## Problem statement:
State, as a number alone, how many lines of the data contain the string "Home".

── Data records ──

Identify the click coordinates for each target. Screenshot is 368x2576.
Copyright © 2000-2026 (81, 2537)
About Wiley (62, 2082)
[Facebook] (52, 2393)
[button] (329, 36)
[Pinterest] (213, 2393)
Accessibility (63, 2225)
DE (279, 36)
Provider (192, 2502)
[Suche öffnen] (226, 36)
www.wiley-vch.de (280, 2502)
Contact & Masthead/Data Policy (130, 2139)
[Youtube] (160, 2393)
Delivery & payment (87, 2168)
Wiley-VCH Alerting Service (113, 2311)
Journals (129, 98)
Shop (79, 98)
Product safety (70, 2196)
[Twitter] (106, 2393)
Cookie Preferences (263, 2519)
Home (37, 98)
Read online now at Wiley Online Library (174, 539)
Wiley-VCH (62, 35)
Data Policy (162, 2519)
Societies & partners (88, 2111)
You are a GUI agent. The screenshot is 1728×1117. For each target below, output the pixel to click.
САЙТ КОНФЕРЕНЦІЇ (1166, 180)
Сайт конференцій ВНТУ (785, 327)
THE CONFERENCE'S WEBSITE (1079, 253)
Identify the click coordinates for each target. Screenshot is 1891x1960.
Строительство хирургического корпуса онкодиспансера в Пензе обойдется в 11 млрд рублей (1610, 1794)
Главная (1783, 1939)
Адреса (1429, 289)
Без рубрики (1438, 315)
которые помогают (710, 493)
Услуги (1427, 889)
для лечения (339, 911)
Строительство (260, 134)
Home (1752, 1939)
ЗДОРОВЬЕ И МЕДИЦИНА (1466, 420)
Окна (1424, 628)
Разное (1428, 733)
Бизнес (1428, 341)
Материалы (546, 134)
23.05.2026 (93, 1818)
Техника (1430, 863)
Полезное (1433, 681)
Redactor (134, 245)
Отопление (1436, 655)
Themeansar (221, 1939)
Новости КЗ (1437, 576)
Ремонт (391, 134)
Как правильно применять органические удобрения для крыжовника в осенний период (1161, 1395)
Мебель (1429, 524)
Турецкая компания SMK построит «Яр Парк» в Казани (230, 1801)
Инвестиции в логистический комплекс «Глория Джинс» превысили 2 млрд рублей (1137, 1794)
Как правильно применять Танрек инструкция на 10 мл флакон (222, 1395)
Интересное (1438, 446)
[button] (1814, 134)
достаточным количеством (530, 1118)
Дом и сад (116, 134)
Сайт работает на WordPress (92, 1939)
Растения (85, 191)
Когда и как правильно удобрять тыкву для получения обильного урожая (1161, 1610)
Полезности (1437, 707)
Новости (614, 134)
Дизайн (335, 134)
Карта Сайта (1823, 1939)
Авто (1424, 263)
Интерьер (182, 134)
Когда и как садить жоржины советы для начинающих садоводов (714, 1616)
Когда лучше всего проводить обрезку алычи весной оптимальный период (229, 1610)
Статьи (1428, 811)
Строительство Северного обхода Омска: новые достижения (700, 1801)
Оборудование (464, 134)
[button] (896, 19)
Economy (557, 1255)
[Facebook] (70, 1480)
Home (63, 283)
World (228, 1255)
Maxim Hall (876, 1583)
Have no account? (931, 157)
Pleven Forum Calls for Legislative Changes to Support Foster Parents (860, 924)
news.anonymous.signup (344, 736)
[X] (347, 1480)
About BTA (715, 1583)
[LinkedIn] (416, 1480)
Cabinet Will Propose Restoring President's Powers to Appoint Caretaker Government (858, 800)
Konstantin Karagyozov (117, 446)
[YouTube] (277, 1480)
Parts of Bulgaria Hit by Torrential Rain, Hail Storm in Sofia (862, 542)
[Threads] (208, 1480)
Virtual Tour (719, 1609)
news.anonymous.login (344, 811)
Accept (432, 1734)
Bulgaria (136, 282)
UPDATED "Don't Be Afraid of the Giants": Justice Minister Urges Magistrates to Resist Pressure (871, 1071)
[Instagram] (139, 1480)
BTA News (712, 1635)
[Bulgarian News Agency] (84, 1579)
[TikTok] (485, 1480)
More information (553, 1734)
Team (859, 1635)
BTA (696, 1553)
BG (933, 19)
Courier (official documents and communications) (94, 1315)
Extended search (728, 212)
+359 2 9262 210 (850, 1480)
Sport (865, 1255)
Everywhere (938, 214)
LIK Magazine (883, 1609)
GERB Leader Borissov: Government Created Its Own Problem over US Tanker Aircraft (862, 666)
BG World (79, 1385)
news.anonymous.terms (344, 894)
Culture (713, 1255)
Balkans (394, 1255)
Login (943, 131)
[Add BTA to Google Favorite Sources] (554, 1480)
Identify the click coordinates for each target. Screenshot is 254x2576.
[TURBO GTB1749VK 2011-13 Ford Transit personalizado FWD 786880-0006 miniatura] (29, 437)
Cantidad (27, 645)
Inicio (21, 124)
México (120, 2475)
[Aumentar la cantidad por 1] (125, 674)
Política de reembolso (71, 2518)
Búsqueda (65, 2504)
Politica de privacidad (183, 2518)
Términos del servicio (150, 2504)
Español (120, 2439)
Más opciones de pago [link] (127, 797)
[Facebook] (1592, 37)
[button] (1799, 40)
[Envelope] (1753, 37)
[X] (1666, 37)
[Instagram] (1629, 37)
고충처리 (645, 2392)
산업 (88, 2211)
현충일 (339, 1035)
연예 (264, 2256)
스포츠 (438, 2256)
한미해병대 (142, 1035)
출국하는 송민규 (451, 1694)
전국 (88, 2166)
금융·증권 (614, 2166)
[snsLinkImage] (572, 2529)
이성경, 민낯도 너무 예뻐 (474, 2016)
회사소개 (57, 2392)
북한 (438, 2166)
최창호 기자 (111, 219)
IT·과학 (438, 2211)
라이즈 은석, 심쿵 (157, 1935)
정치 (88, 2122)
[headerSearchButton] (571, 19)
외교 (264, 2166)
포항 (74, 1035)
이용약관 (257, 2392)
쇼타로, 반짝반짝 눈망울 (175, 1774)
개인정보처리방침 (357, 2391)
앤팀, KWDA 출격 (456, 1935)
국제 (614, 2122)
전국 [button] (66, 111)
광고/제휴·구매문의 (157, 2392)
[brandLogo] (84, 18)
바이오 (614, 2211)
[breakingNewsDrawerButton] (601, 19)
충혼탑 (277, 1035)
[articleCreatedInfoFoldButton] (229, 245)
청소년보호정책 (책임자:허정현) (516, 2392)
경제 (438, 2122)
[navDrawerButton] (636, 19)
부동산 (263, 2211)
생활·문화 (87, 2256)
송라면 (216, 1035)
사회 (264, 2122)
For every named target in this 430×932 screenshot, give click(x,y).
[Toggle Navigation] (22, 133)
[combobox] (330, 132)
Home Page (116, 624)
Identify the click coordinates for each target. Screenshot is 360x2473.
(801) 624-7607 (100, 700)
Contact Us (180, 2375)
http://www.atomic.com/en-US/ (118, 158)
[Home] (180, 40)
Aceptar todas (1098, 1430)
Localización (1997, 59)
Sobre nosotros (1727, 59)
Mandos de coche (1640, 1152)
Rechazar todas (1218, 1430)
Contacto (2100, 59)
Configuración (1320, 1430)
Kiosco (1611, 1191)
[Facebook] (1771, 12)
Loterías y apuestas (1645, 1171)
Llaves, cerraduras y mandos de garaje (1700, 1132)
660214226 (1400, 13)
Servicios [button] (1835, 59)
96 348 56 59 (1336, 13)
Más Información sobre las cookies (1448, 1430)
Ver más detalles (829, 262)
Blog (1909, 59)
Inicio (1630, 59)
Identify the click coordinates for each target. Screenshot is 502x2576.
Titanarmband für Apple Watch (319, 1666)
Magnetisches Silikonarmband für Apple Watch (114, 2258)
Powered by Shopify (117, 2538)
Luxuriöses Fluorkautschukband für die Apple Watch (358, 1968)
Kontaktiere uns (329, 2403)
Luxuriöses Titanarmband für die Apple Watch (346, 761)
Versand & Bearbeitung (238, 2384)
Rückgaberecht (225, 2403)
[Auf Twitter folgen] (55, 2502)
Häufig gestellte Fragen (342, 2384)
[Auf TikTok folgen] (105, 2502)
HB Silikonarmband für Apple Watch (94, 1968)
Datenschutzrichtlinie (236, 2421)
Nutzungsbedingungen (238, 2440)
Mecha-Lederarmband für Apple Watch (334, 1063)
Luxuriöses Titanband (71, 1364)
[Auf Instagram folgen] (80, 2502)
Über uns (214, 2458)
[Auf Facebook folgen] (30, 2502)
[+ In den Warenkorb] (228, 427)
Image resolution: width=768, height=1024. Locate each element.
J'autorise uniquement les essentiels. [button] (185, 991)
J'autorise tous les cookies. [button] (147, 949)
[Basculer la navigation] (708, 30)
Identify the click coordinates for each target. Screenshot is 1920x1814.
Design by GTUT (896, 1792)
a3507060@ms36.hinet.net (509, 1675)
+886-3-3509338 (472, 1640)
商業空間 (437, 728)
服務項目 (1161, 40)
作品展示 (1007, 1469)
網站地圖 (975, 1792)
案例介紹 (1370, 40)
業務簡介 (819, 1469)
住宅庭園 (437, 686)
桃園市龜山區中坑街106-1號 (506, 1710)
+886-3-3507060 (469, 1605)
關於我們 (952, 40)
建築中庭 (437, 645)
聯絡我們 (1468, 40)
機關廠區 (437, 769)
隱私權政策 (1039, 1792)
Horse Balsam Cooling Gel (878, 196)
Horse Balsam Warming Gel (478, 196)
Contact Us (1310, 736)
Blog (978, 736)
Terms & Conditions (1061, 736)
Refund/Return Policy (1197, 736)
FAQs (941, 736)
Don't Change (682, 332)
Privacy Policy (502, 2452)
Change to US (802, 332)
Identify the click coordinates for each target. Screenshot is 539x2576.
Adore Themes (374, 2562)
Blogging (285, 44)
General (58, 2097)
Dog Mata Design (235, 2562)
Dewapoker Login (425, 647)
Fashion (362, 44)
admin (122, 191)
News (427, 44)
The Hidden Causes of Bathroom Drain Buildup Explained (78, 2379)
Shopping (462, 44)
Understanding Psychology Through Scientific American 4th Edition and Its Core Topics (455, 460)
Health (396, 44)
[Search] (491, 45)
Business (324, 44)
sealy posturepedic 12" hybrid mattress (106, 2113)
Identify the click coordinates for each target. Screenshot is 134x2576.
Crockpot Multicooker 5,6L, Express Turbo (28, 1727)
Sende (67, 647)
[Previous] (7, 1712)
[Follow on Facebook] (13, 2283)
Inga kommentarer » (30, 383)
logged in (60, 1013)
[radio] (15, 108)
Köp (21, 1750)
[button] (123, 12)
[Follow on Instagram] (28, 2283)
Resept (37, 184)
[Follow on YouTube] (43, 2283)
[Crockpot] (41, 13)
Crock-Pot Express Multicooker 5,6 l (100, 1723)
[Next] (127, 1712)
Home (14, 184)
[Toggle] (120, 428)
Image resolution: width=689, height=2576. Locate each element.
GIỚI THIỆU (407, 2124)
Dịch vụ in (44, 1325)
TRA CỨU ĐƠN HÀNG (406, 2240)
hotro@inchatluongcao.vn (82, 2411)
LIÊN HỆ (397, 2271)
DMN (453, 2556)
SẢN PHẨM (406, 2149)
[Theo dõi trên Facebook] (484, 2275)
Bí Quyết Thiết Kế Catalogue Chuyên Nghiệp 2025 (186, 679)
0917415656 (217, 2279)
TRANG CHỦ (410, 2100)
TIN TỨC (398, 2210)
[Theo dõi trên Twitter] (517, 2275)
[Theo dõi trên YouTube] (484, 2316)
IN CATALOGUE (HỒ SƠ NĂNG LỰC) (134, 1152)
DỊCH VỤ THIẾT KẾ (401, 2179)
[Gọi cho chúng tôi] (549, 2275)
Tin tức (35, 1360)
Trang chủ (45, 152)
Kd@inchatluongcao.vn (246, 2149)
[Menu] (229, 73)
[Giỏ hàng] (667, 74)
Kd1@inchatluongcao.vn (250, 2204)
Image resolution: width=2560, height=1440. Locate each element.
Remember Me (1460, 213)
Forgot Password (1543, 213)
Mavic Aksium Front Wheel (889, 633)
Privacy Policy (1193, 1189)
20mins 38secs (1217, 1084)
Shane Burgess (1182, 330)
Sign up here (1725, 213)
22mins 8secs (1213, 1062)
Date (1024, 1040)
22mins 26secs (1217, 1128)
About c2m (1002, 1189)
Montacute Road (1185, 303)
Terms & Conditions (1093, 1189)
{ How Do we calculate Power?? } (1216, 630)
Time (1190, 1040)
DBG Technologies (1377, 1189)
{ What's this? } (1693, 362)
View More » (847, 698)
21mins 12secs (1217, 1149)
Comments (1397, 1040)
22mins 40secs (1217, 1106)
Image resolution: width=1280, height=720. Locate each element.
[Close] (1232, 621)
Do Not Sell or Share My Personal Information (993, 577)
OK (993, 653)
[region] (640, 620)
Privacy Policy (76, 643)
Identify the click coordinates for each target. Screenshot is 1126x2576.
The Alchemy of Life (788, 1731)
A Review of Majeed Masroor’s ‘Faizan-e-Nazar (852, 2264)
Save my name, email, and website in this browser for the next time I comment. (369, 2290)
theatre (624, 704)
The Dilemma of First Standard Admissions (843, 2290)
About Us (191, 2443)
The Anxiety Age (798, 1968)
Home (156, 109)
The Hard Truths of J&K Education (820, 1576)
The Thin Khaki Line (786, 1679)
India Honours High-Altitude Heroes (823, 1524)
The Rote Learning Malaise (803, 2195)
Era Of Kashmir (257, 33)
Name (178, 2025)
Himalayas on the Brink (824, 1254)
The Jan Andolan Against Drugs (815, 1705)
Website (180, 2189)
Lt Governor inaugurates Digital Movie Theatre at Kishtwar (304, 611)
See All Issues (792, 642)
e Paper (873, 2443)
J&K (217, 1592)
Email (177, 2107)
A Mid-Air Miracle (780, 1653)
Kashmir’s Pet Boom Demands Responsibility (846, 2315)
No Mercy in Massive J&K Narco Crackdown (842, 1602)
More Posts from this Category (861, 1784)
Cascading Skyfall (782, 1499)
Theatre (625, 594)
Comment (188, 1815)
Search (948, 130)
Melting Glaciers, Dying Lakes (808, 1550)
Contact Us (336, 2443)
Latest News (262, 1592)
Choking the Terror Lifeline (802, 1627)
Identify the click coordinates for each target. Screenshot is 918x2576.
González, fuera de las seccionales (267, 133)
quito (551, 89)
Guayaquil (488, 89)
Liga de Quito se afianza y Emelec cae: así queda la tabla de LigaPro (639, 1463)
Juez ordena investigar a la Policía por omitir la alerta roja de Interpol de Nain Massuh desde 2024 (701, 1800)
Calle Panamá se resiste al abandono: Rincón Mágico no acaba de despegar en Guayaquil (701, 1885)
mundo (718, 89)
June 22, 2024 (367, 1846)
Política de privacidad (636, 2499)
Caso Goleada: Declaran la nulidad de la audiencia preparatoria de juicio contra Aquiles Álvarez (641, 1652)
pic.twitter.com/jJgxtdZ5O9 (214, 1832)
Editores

───

## Completed task:
7